Developing Big Data Projects Using Google Cloud Services

In this issue:

Cloud PubSub
Google Cloud IoT Core
Cloud Dataproc
Cloud Dataflow
Google Cloud Dataprep
Cloud Composer
BigQuery
Cloud BigTable
Cloud Storage
Other Google Cloud Services
Conclusion

Google Cloud Platform provides various services for data analysis and Big Data applications. All those services are integrable with other Google Cloud products, and all of them have their pros and cons.

This article will review what services Google Cloud Platform can offer for data and Big Data applications and what those services do. We’ll also check out what benefits and limitations they have, the pricing strategy of each service, and their alternatives.

Cloud PubSub

Cloud PubSub is a message queue broker that allows applications to exchange messages reliably, quickly, and asynchronously. Based on the publish-subscription pattern.

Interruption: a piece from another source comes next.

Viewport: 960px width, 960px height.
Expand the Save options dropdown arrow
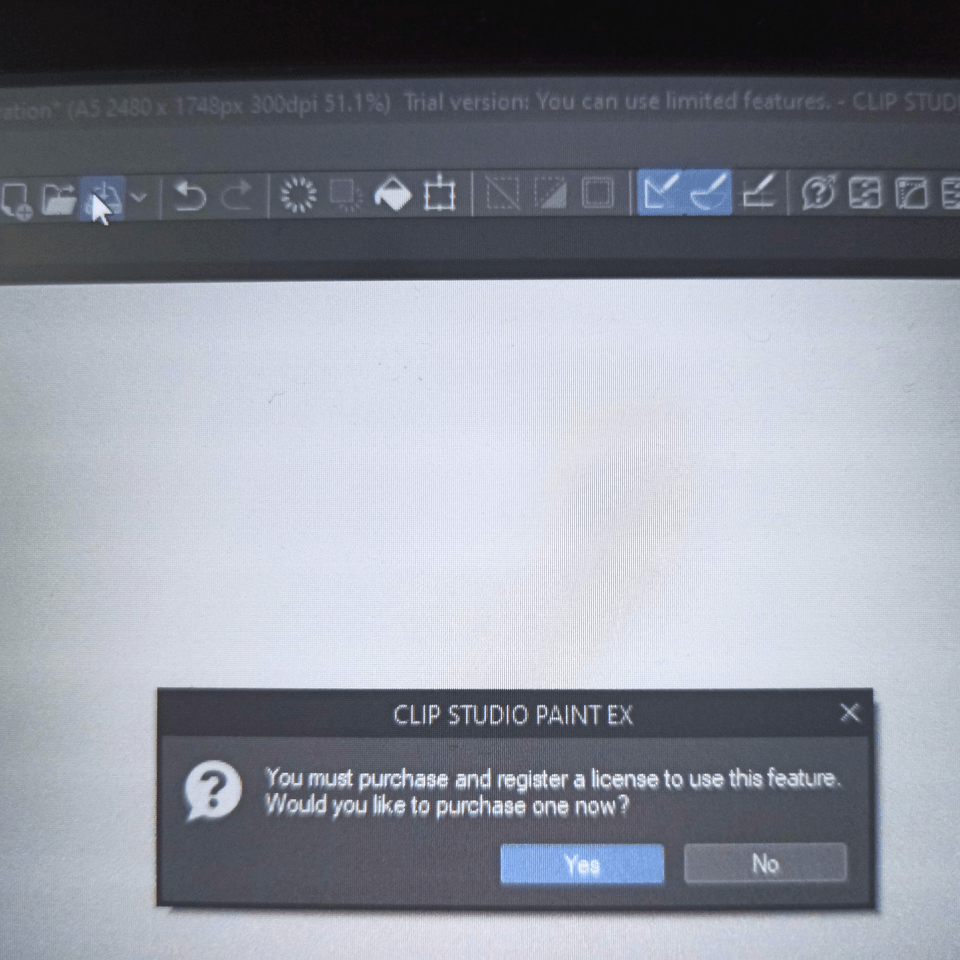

[Visualization of PubSub workflow]

The diagram above describes the basic flow of the PubSub. First, publisher applications publish messages to a PubSub topic. Then the topic sends messages to PubSub subscriptions; the subscriptions store messages; subscriber applications read messages from the subscriptions.

Benefits

A highly reliable communication layer
High capacity

Limitations

10 MB is the maximum size for one message
10 MB is the maximum size for one request, which means if we need to send ten messages per request, the average total length for each notification will be 1 MB.
The maximum attribute value size is 1 MB

Pricing strategy

You pay for transferred data per GB.

Analogs & alternatives

Apache Kafka
RabbitMQ
Amazon SQS
Azure Service Bus
Other Open Source Message Brokers

Google Cloud IoT Core

[The architecture of Cloud IoT Core]

Cloud IoT Core is an IoT devices registry. This service allows devices to connect to the Google Cloud Platform, receive messages from other devices, and send messages to those devices. To receive messages from devices, IoT Core uses Google PubSub.

Benefits

MQTT and HTTPS transfer protocols
Secure device connection and management

Pricing Strategy

You pay for the data volume that you transfer across this service.

Analogs & alternatives

AWS IoT Core
Azure IoT

Cloud Dataproc

Cloud Dataproc is a faster, easier, and more cost-effective way to run Apache Spark and Apache Hadoop in Google Cloud. Cloud Dataproc is a cloud-native solution covering all operations related to deploying and managing Spark or Hadoop clusters.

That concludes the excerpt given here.